Despite the big differences in size, the two demonstrations showed that civil society is alive and well in Poland. This is important not only for Poland but also in the wider context for Europe and Eastern Europe.
Civil society activists in Ukraine have been crucial in trying to curb the insidious influence of the oligarchs who have embedded themselves deep in the state institutions.
In Romania, civil society movements fed up with corruption helped elect Klaus Iohannis as president in 2014. The corruption continues, but the courts, belatedly, are beginning to mete out sentences to those abusing public office. The shift shows that civil society can change the political culture.
In the case of Poland, the latest antigovernment demonstrations consisted of not only the parliamentary opposition but also a wide range of independent movements that do not want the state to encroach on their daily lives.
It was women, after all, who forced Polish Prime Minister Beata Szydło to back down on her plans to make the country’s tight abortion laws even more restrictive. She was bombarded with criticism and sarcasm via social media.
But now for the bad news about Poland. What is taking place in the EU’s fifth-largest member state is the politics of revenge.
Law and Justice, led by Jarosław Kaczyński, has justified its battery of political and personnel changes by saying that the party is only undoing what its predecessor, Civil Platform, did during its stint in power from 2007 to 2015. Yet before that, Law and Justice had tried to steer the country in a conservative, Euroskeptic direction during its previous term in office between 2005 and 2007—a direction that Civic platform reversed.
This polarizing politics of revenge has its roots in the Solidarity movement, which in 1989 succeeded in bringing Poland’s Communist regime to its knees. Then, both sides agreed to hold roundtable talks to pave the way for a peaceful transition to democracy. The very essence of those roundtable talks exposed the deep ideological splits in Solidarity.
One wing was dominated by liberal, secular intellectuals. They believed in inclusive politics during the transition period. Their shock therapy economic policies were aimed at modernizing Poland as quickly as possible to end the influence of the old Communist nomenklatura.
The other wing, led by conservatives and anti-Communists, wanted a clean break with the past in a way that would amount to the politics of exclusion. These two wings have since continued to compete for Poland’s future—and for Poland’s past—regardless of the fact that the Communists are a relic and Solidarity as a movement no longer exists.

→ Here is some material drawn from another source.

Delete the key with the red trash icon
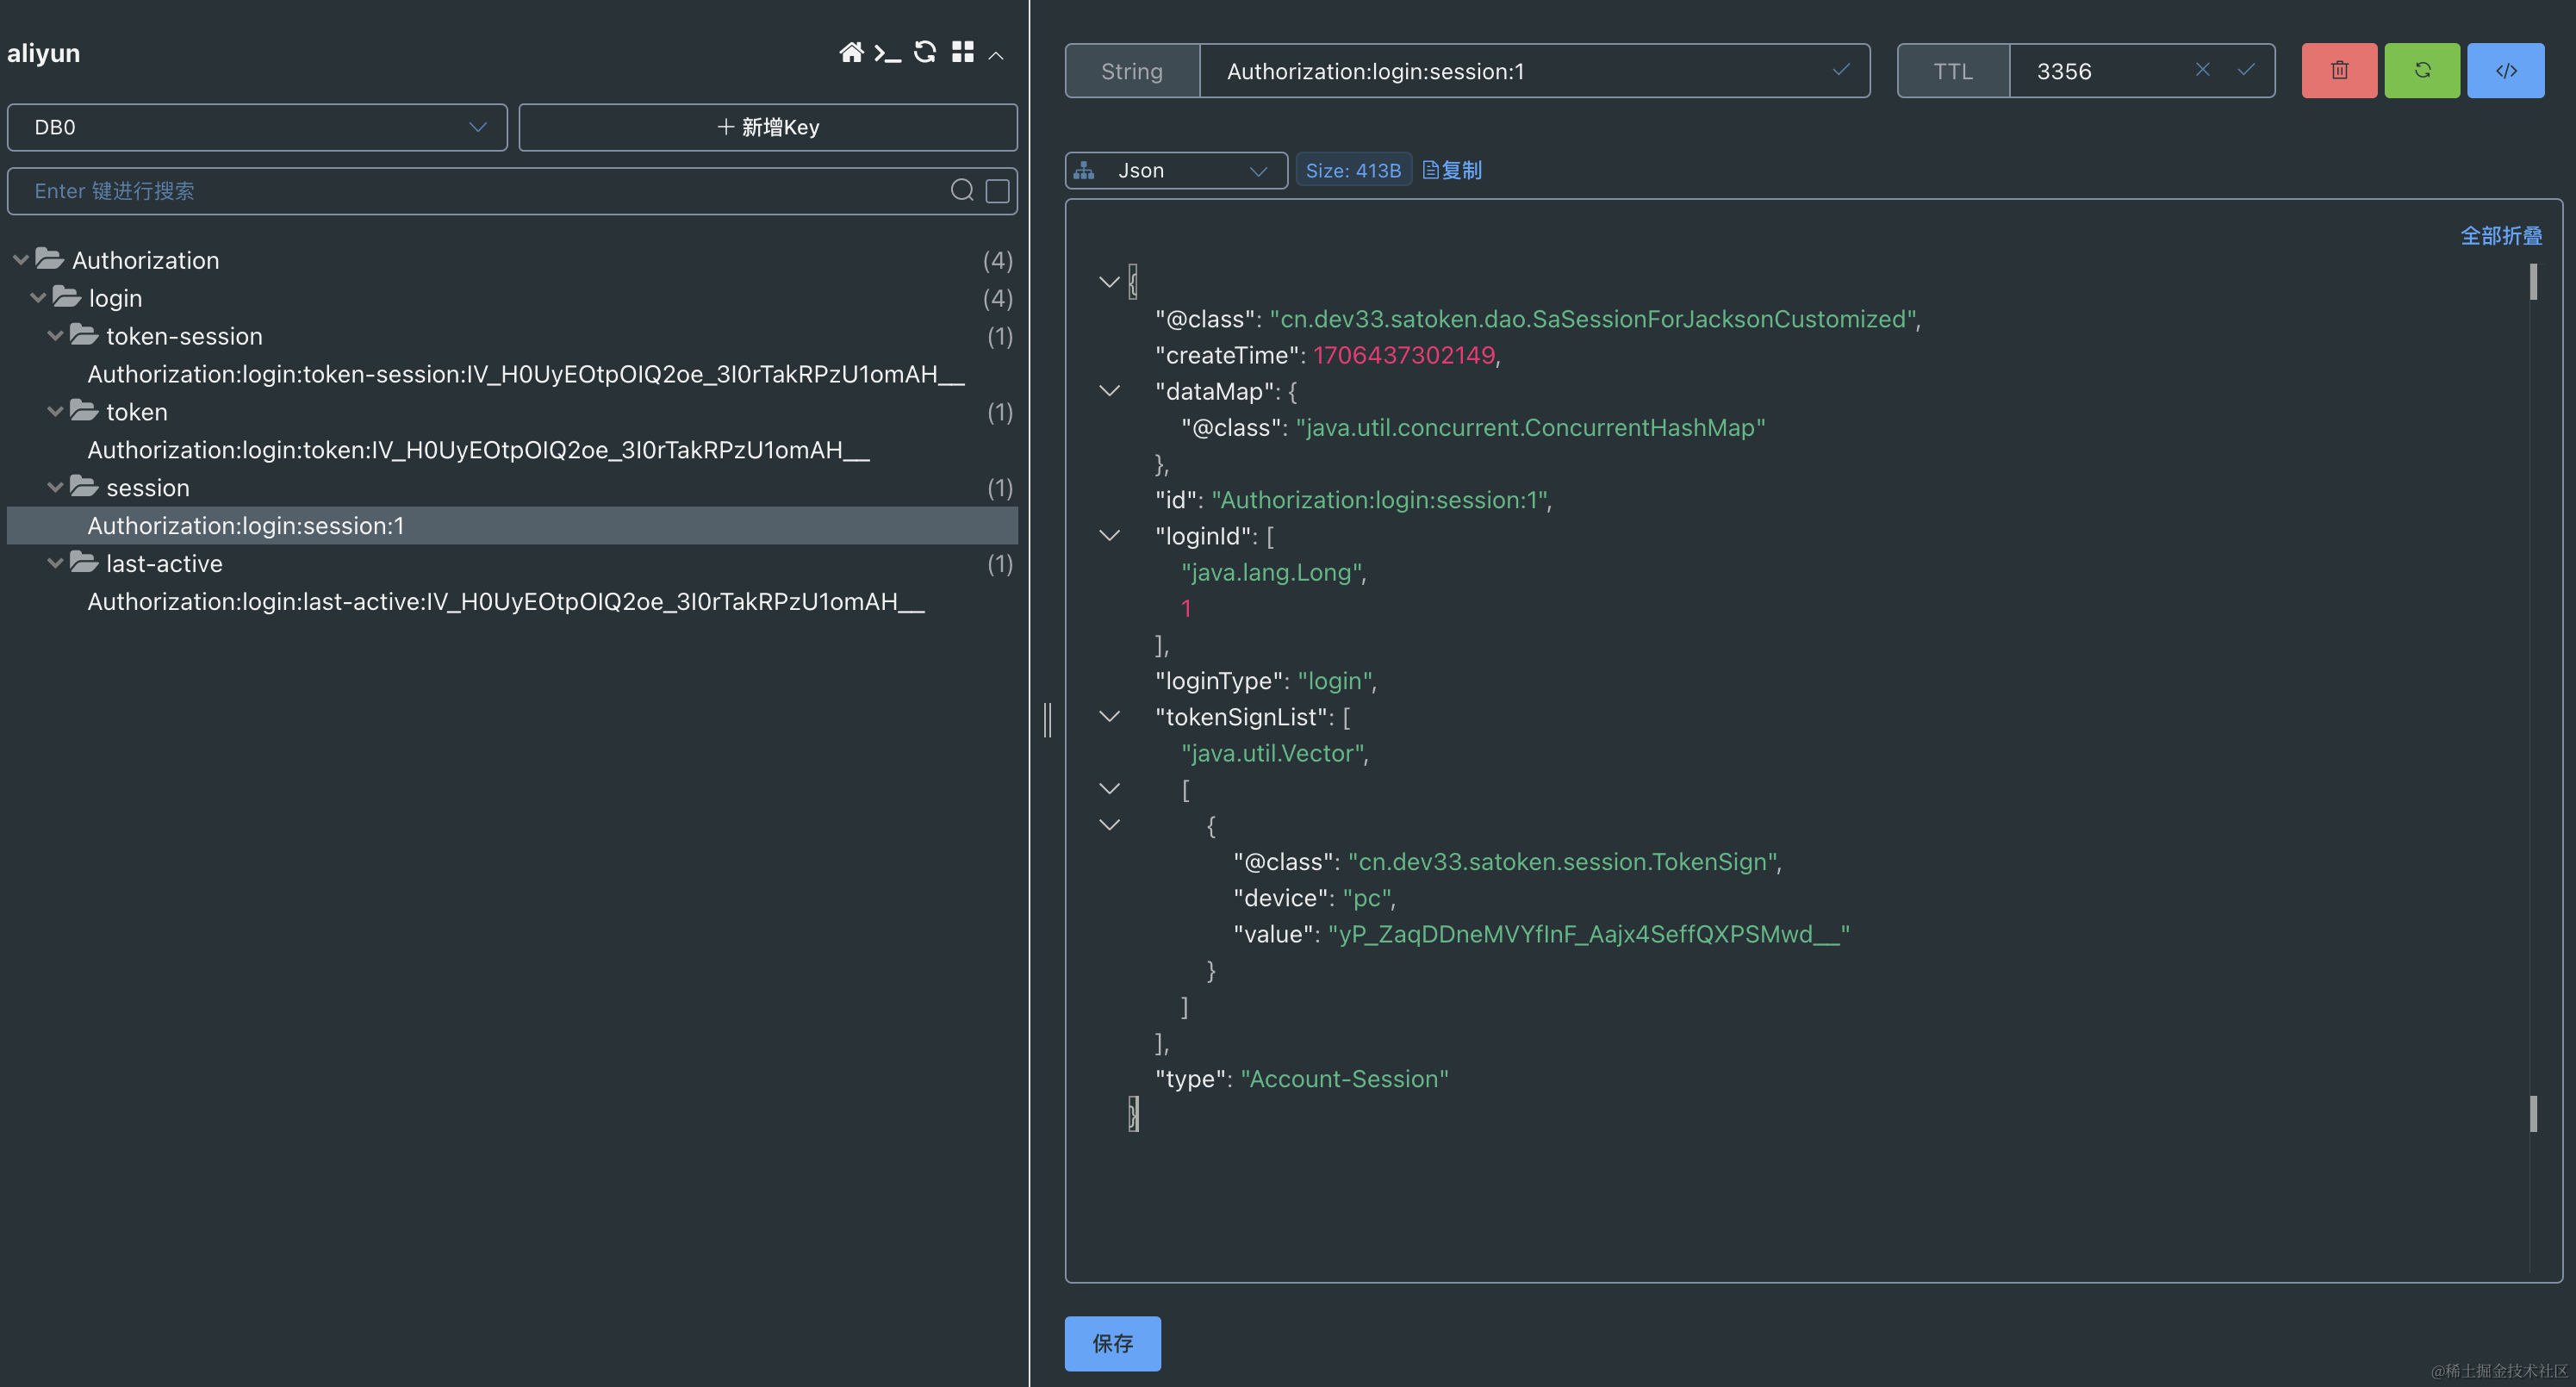This screenshot has width=2576, height=1387. (2339, 70)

Fundamentally, over a quarter of a century since the demise of the Communist regime, the differences are now over the direction and reach of the EU, particularly when it comes to values. For Law and Justice, the EU’s values—such as gender equality and a secularism that plays down Europe’s Christian traditions—are intrusive and damaging for Europe’s and particularly Poland’s identity.
The onslaught of globalization is another issue. It has left Law and Justice supporters, especially conservative, rural communities, without anchors—save for the Catholic Church. These parts of society were generally ignored by Civic Platform. Law and Justice now wants to rectify this.

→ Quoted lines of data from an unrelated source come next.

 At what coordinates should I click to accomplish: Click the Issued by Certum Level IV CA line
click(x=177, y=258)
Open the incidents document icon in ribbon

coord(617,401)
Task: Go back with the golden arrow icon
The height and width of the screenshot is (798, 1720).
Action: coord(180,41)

But there is something else that perpetuates this kind of politics of revenge. It is the absence of an independent civil service culture. Professional and competent officials from the foreign and other ministries in Warsaw are being replaced or demoted. (The same thing happened in Hungary.) This robs ministries of continuity, of an institutional memory, and of loyalty. It robs them of ambition and independence.

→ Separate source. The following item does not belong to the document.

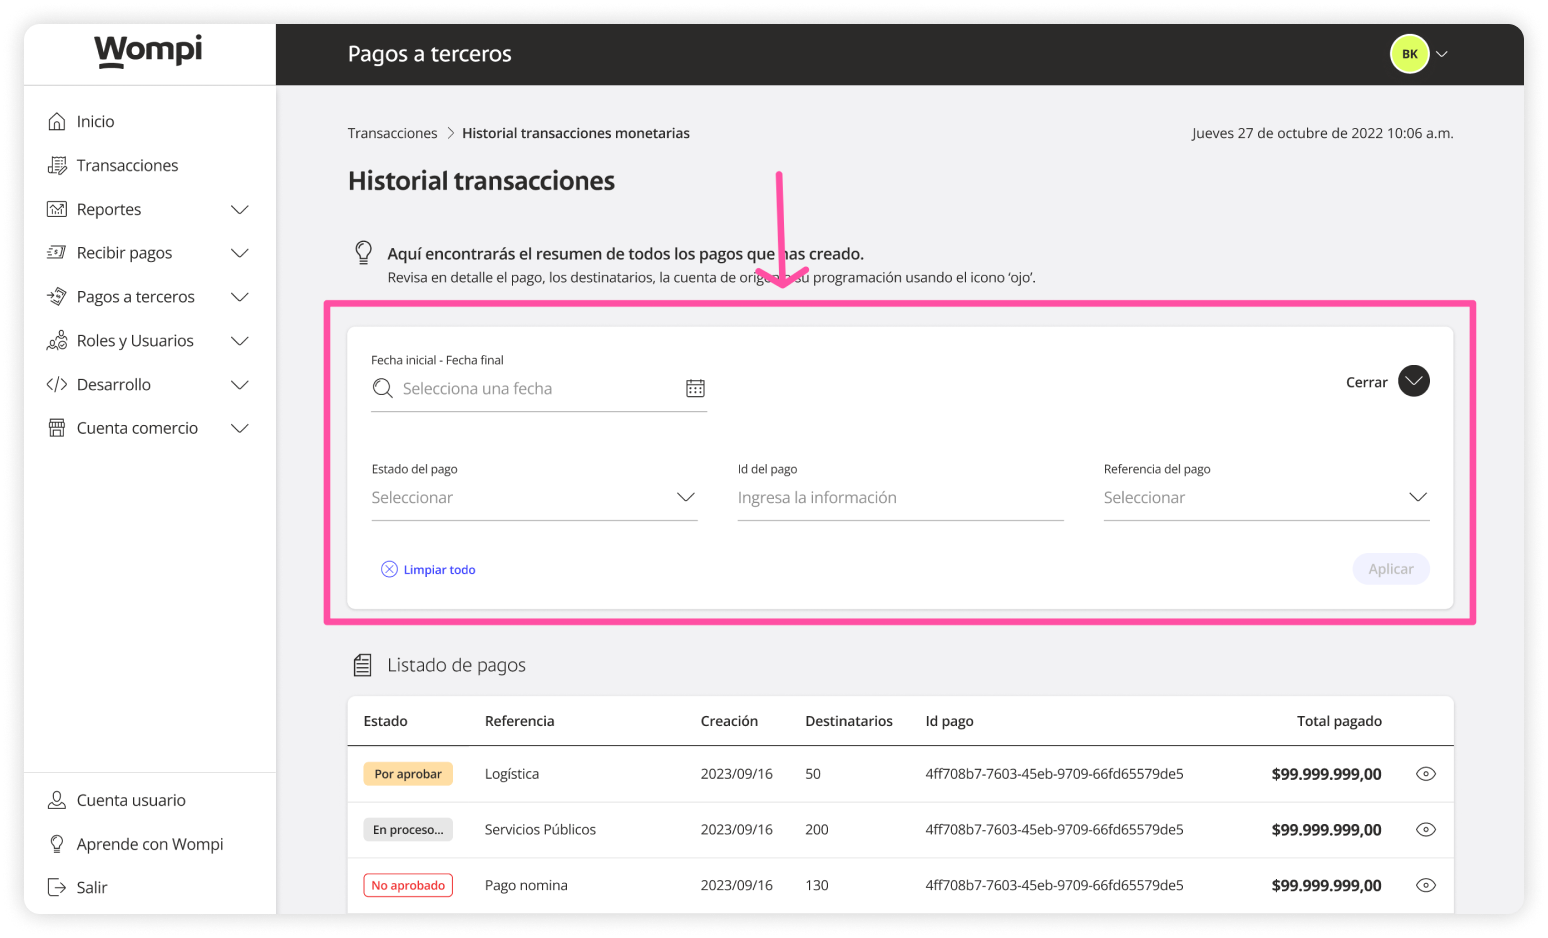Click the BK user avatar
The height and width of the screenshot is (938, 1548).
[1409, 54]
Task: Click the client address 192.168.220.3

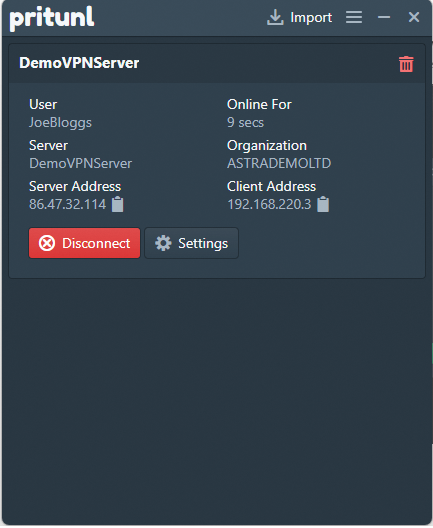Action: pyautogui.click(x=269, y=204)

Maybe it’s time for civil society—especially Modern, or Nowoczesna, a new and fast-growing political party led by Ryszard Petru—to begin campaigning for something that has eluded Polish politics since 1989: a well-paid, independent civil service free from the politics of revenge. This is something that civil society activists are in a position to do. They are the younger generation—free, hopefully, of Solidarity’s bitter, polarizing ideological disputes.